The mining firms have been permitted to pay their utility bills in foreign currency though it is just weeks after the government outlawed foreign currency as legal tender and officially reintroduced the Zimbabwean dollar a decade after it was wiped out by hyperinflation.
Zimbabwe’s Energy and Power Development minister Fortune Chasi made mention to the media in Harare that this will enable adequate power availability and prevent power cuts at various mining entities.
“The purpose of the structure is to ensure mining entities have sufficient power as we can’t afford stoppages,” said Fortune Chasi.

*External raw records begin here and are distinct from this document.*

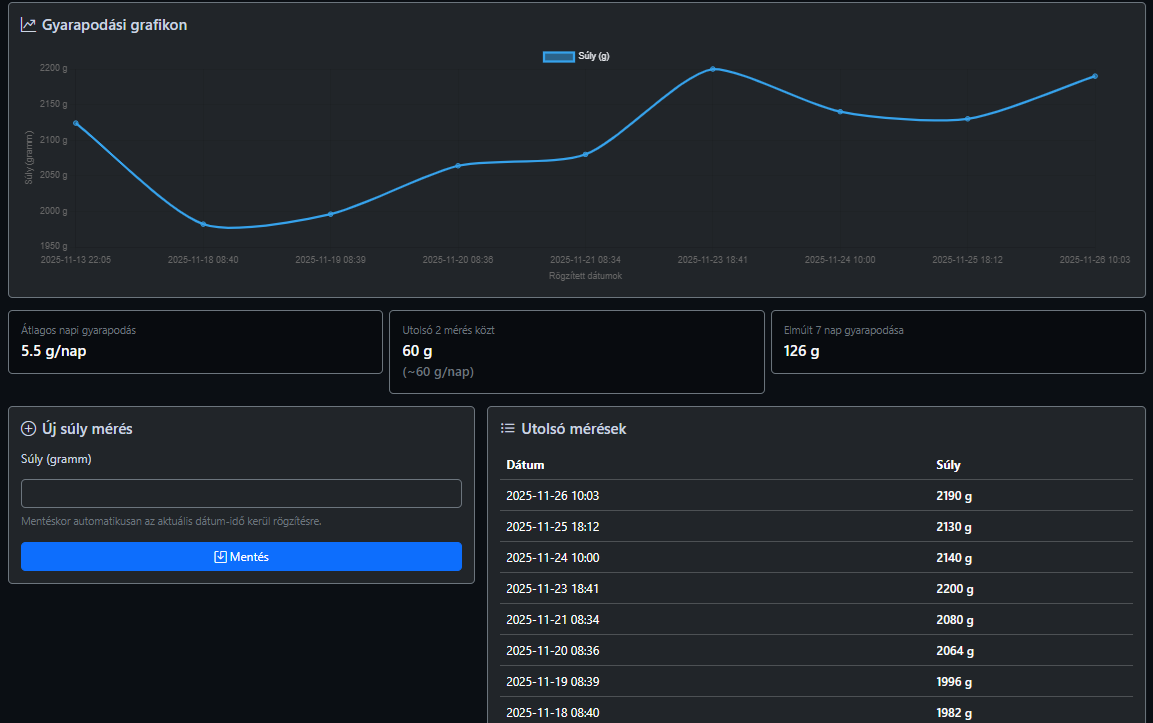
Task: Click the Súly (gramm) input field
Action: [241, 494]

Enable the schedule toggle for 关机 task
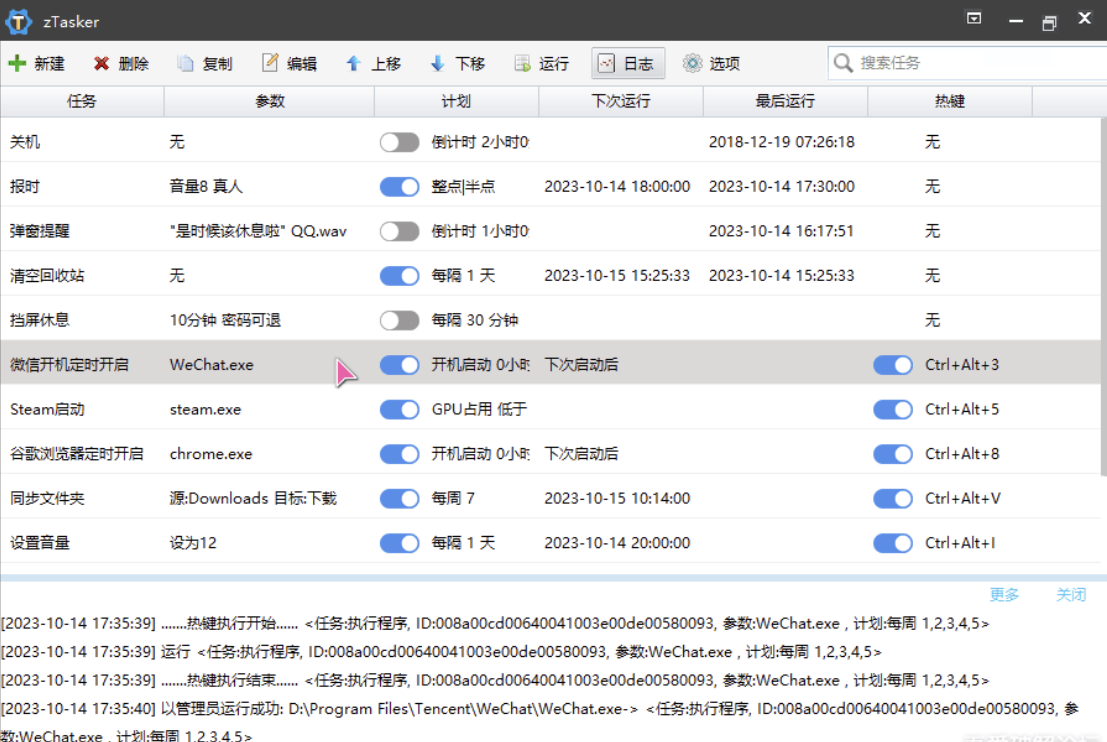(x=398, y=142)
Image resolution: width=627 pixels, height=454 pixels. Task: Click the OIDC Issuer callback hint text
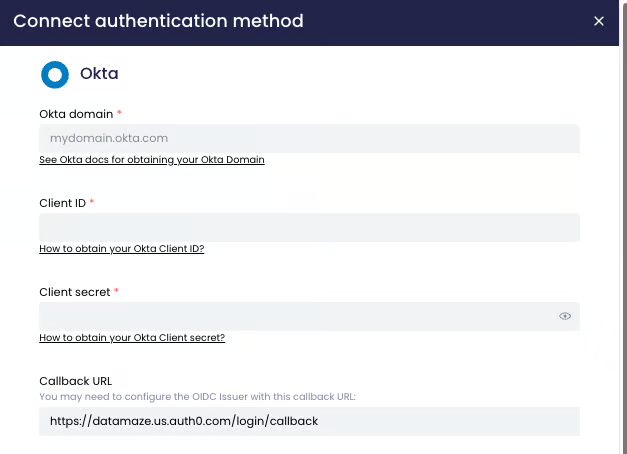tap(197, 397)
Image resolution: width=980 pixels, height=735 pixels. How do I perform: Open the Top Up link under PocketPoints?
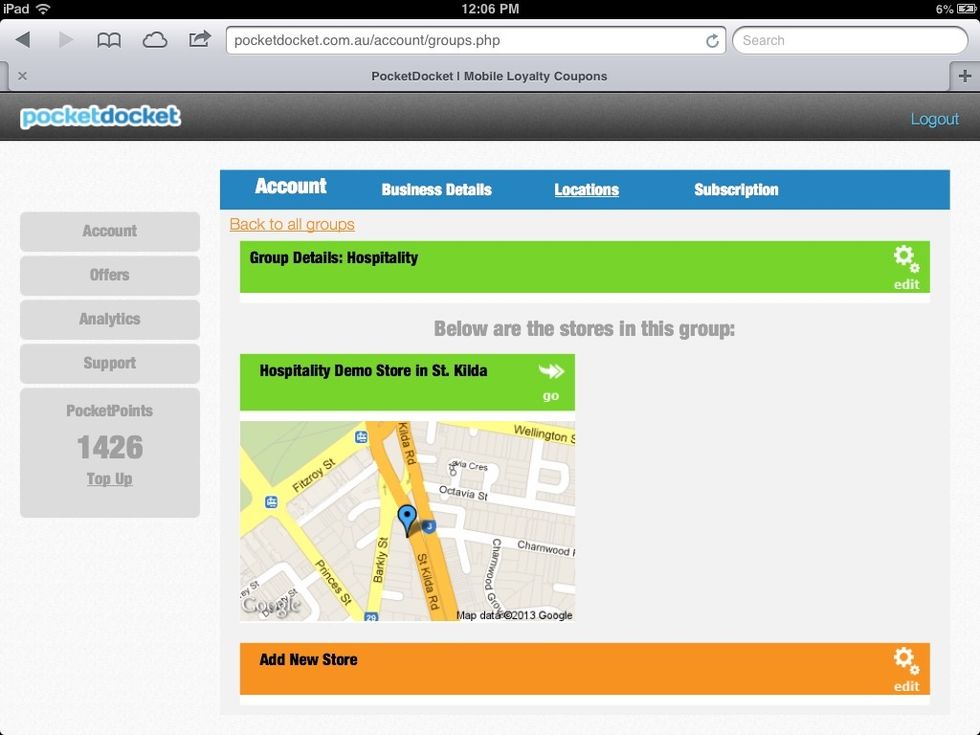(109, 479)
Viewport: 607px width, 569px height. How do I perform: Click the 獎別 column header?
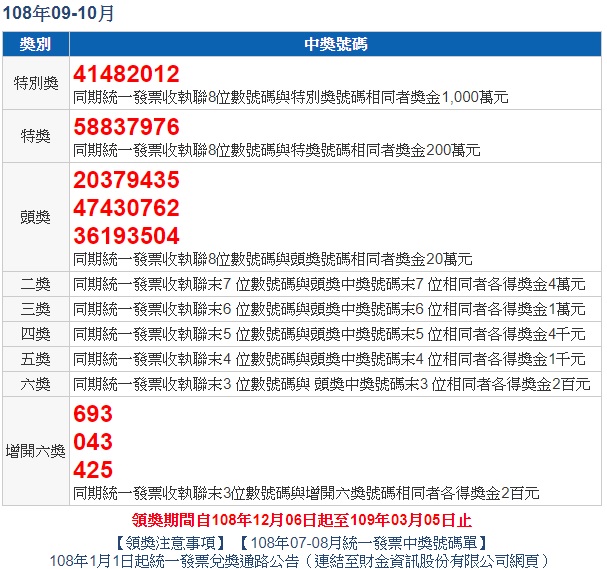coord(36,45)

Fortune further added that mining firms will have to make separate arrangements with foreign suppliers for imports.
An article from News Day noted that the country is generating just 738 MW with Munyati power station at 16MW, Harare (15MW) Kariba (530MW) and Hwange
Besides the mining firms being affected, power outrages have crippled business, resulting in lost production, with companies forced to reduce work hours and rely on generators.
Large hotels in the resort town of Victoria Falls were also ordered to pay the state-owned power utility, Zimbabwe Electricity Supply Authority (Zesa) Holdings, in foreign currency as a “stop-gap measure so that tourists aren’t inconvenienced” by power cuts.
Zimbabwe is enduring 18 hours of load shedding as the generation capacity has plummeted way below the country’s peak demand of 1 800MW.
This comes after the drought collapsed its main hydro-power plant.